(Data extracted from a collection)

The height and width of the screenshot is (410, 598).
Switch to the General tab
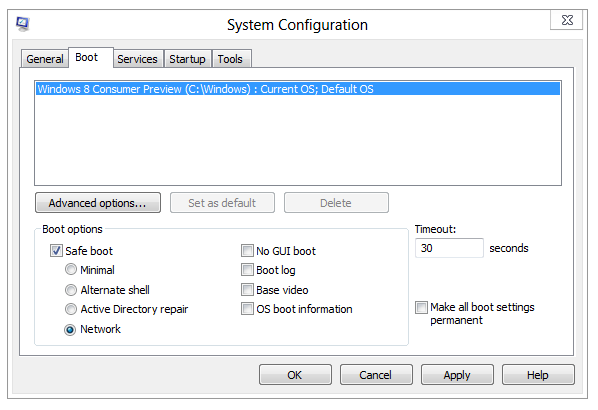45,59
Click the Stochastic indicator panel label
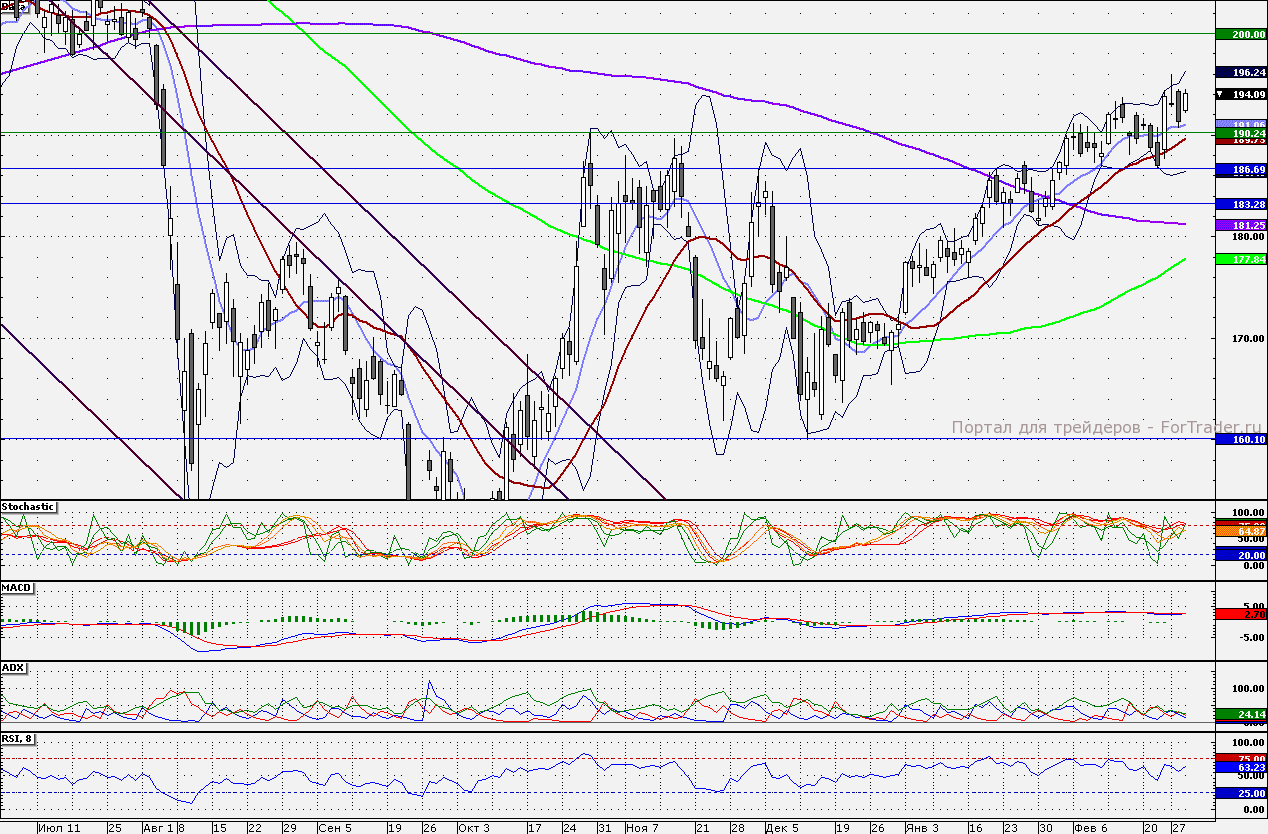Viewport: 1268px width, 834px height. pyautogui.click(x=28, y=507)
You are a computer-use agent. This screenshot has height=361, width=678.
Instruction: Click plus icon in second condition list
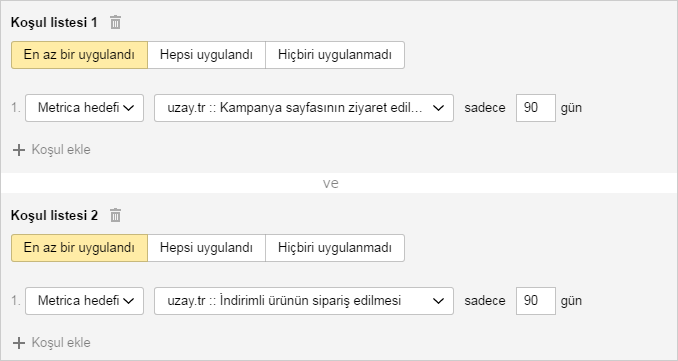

- _Your instructions_: Without including any picture, restate every entry above exactly.

- _Your response_:
The height and width of the screenshot is (410, 598).
Switch to the General tab
45,59
Click the Stochastic indicator panel label
Viewport: 1268px width, 834px height. pyautogui.click(x=28, y=507)
You are a computer-use agent. This screenshot has height=361, width=678.
Instruction: Click plus icon in second condition list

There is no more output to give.